A comparative study on Naproxen Sodium tablets formulating with different super disintegrants

Abstract

Naproxen, a commonly used non-steroidal anti-inflammatory drug (NSAID), for pain management and immediate release tablet is more patient convenient for managing pain immediately. In this study, six different formulations (F1-F6) of naproxen immediate release tablets were prepared by wet granulation method and were designed to increase disintegration and drug release property by using two super disintegrants named sodium starch glycolate and crospovidone in different concentrations.

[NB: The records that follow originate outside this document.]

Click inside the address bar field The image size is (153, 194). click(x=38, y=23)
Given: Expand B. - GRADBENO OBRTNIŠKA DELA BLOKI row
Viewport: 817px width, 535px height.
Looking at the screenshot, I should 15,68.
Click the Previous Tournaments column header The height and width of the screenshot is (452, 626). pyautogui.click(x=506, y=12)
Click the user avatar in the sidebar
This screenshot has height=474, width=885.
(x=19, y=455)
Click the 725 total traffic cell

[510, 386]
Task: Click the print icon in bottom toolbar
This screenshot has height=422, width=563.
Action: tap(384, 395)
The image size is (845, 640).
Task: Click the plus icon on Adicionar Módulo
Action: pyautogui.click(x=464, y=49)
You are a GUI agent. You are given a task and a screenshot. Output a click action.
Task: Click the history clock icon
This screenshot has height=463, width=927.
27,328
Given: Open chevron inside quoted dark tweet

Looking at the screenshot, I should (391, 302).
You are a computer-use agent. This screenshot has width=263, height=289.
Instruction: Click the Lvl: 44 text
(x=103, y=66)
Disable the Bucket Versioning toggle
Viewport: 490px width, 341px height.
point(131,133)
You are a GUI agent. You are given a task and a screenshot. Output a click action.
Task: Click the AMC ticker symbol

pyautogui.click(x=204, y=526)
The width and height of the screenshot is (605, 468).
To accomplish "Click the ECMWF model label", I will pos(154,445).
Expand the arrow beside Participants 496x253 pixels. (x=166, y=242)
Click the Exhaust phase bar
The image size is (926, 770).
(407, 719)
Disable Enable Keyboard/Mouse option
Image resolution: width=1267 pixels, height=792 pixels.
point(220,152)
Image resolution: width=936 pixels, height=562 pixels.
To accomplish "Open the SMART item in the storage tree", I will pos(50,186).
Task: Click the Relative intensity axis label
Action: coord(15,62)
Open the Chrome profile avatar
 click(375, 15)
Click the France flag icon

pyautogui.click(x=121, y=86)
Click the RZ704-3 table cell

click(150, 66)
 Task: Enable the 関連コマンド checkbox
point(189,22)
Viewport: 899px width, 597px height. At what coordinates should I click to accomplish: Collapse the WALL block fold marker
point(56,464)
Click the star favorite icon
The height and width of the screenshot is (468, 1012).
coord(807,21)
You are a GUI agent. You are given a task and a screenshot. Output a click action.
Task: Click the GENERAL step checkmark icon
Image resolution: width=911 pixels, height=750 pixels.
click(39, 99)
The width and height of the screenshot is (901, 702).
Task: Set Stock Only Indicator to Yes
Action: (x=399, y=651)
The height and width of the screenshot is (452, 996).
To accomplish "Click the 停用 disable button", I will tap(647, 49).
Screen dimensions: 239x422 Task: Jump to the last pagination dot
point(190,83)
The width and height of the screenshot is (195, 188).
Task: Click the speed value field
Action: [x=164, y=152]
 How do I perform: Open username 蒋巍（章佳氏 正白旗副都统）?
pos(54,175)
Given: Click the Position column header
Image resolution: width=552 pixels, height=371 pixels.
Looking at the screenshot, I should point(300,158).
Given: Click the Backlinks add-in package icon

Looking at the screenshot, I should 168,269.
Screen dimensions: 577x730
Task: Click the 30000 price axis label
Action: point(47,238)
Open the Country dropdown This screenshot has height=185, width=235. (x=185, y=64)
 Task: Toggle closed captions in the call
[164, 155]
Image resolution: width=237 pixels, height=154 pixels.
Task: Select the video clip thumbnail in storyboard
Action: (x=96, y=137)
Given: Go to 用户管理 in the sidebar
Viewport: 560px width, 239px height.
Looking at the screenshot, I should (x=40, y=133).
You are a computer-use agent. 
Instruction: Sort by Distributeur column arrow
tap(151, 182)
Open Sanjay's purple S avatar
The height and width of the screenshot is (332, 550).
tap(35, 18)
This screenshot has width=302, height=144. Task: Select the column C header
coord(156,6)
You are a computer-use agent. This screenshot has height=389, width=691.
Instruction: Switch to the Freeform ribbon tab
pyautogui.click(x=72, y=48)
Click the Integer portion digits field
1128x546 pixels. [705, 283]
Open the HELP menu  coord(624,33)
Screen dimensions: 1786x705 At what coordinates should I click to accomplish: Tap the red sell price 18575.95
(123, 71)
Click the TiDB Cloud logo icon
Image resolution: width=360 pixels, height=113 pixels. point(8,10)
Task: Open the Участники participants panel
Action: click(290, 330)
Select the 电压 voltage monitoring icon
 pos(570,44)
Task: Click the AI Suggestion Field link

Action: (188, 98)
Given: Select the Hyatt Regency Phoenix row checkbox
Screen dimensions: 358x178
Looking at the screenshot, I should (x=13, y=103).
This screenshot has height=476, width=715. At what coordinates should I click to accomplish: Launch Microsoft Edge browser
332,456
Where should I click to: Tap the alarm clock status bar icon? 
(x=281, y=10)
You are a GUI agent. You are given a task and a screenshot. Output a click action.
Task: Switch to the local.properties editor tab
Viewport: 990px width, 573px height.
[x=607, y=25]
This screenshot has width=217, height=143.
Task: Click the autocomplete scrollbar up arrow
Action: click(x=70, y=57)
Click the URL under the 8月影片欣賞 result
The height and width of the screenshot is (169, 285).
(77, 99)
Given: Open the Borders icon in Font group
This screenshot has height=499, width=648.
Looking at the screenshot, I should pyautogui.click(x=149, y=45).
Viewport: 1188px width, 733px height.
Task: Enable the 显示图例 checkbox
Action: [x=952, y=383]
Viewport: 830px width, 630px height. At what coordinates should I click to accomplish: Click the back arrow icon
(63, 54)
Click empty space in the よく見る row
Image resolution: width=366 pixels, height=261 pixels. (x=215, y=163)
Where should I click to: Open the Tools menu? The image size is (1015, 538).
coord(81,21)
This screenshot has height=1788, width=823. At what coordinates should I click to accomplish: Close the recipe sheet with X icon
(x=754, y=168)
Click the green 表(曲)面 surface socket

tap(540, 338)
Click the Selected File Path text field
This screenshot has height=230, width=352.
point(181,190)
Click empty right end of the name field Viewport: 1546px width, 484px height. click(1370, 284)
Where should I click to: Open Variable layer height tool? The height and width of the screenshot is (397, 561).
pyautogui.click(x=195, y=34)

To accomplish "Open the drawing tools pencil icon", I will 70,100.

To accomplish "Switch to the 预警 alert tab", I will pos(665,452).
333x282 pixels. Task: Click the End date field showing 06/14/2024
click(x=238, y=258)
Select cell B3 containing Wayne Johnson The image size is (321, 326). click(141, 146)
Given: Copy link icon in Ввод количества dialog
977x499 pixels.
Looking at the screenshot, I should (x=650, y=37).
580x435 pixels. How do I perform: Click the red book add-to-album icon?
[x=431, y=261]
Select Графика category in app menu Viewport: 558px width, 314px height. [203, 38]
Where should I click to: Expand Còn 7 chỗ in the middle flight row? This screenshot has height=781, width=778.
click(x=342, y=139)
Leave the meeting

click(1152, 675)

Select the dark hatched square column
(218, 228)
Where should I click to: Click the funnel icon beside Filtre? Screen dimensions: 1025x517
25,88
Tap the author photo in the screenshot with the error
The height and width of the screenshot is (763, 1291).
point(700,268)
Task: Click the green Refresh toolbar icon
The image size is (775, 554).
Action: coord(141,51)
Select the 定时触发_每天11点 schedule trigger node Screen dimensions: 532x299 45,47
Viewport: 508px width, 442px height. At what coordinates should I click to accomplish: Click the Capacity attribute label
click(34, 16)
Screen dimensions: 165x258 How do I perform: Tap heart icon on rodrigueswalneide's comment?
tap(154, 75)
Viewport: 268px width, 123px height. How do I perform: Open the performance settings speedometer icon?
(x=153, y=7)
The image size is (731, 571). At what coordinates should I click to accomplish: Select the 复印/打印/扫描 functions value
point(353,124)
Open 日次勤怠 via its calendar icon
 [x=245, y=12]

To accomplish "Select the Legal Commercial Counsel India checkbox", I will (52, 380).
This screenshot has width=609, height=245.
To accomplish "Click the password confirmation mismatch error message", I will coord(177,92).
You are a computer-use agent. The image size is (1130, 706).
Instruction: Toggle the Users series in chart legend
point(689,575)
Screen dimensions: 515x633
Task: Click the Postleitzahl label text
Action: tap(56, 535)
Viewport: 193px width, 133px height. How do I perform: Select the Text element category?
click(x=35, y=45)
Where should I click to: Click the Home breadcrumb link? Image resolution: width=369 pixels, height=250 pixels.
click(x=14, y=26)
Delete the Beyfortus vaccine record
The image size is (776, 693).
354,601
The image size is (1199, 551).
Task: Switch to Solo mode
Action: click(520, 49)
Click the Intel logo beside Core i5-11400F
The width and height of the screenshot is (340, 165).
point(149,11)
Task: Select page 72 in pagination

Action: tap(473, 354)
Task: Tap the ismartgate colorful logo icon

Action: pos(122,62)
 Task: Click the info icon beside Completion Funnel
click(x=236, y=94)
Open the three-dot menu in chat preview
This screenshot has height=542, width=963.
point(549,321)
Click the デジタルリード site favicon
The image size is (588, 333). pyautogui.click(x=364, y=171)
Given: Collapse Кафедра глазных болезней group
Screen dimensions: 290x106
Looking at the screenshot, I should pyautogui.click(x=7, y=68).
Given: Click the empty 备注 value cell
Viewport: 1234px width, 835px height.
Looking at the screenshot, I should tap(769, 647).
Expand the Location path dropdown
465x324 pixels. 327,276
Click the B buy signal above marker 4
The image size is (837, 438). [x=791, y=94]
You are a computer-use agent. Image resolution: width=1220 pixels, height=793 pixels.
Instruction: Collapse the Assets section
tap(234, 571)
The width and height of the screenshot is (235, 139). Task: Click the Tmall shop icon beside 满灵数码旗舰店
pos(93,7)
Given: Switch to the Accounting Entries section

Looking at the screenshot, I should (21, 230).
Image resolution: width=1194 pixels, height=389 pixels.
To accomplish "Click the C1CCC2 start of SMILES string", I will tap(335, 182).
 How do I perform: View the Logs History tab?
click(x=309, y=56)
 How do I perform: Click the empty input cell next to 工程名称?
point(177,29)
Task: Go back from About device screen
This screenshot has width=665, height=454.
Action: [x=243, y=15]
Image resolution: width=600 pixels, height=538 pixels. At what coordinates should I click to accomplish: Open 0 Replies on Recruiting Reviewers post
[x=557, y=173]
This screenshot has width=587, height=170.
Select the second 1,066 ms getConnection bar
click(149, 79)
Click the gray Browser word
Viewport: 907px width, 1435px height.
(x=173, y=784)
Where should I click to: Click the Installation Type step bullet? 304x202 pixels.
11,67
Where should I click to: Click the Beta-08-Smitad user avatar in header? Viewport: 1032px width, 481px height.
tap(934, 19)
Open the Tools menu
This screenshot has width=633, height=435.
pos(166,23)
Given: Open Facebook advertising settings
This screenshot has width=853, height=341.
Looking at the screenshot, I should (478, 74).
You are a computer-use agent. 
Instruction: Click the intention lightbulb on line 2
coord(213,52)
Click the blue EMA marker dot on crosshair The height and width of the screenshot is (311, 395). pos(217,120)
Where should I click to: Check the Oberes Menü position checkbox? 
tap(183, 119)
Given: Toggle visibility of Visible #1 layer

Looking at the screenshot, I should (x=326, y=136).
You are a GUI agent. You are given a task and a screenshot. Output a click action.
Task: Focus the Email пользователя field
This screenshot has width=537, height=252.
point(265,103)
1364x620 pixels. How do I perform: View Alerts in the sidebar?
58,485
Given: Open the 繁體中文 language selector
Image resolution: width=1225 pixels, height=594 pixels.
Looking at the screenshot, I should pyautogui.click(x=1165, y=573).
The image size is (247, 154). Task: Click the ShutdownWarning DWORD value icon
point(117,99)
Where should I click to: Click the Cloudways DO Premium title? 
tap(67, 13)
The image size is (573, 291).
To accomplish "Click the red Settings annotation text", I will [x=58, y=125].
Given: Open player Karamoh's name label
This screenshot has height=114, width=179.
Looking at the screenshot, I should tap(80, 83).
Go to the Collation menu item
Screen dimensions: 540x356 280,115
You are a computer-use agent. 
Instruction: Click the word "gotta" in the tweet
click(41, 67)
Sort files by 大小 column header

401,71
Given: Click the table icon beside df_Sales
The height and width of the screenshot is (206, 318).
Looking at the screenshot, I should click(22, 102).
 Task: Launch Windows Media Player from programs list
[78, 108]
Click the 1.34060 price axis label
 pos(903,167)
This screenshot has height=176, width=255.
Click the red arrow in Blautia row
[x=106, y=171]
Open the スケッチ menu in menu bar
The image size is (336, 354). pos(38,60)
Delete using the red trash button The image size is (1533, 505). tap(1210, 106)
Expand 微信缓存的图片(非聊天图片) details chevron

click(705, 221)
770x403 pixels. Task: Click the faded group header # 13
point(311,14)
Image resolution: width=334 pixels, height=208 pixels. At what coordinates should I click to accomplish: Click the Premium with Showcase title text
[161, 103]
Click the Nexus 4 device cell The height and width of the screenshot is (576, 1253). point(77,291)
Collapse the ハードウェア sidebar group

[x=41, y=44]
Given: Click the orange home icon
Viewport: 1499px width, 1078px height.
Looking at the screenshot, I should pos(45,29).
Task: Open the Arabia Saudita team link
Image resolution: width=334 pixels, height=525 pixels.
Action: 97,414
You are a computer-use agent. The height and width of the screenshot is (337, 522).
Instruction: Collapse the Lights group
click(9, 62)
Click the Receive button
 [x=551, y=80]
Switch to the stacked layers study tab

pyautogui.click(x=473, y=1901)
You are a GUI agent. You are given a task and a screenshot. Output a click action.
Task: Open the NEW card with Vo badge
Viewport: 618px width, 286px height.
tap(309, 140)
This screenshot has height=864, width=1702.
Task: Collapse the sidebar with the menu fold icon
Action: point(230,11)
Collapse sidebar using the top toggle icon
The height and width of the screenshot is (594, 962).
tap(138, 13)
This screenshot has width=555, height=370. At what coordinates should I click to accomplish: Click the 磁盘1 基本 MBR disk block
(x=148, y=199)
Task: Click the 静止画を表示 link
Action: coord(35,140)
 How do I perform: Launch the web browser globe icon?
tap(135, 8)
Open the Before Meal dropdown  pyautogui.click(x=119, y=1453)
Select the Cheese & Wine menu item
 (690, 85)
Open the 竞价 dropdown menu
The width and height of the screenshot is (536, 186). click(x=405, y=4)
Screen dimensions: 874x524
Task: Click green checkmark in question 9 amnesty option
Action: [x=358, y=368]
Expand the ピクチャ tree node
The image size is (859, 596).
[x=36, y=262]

After preparing the formulations, the physicochemical properties were evaluated according to the United States Pharmacopoeia (USP) guideline. Among all the formulations, F6 proved to be the best immediate release formulation in terms of disintegration time (1.23 min) and dissolution (99.56% after 30 minutes). Other tablet properties of formulation F6 like average weight, diameter, thickness, hardness and friability were also within the USP limit. Drug release kinetics were analyzed through different models such as zero order, first order, Higuchi, Korsmeyer-Peppas and Hixson-Crowell model where the optimized formulation (F6) was best fitted in Hixson-Crowell model. The release mechanism of naproxen followed non-swellable matrix-diffusion, Quasi-Fickian diffusion. Moreover, F6 formulation was stable at 45 °C/ 75% RH for a period of three months and compatibility study was conducted by using Fourier Transform Infrared Spectroscopy (FTIR) where no change was found in stability and peak positions. The optimized formulation (F6) was compared with eight (8) different naproxen immediate release tablet brands (B1-B8) available in market based on dissolution. F6 showed better release property than the marketed tablets. Thus, it can be comprehended that the formulation F6 was robust and stable with a better immediate release property.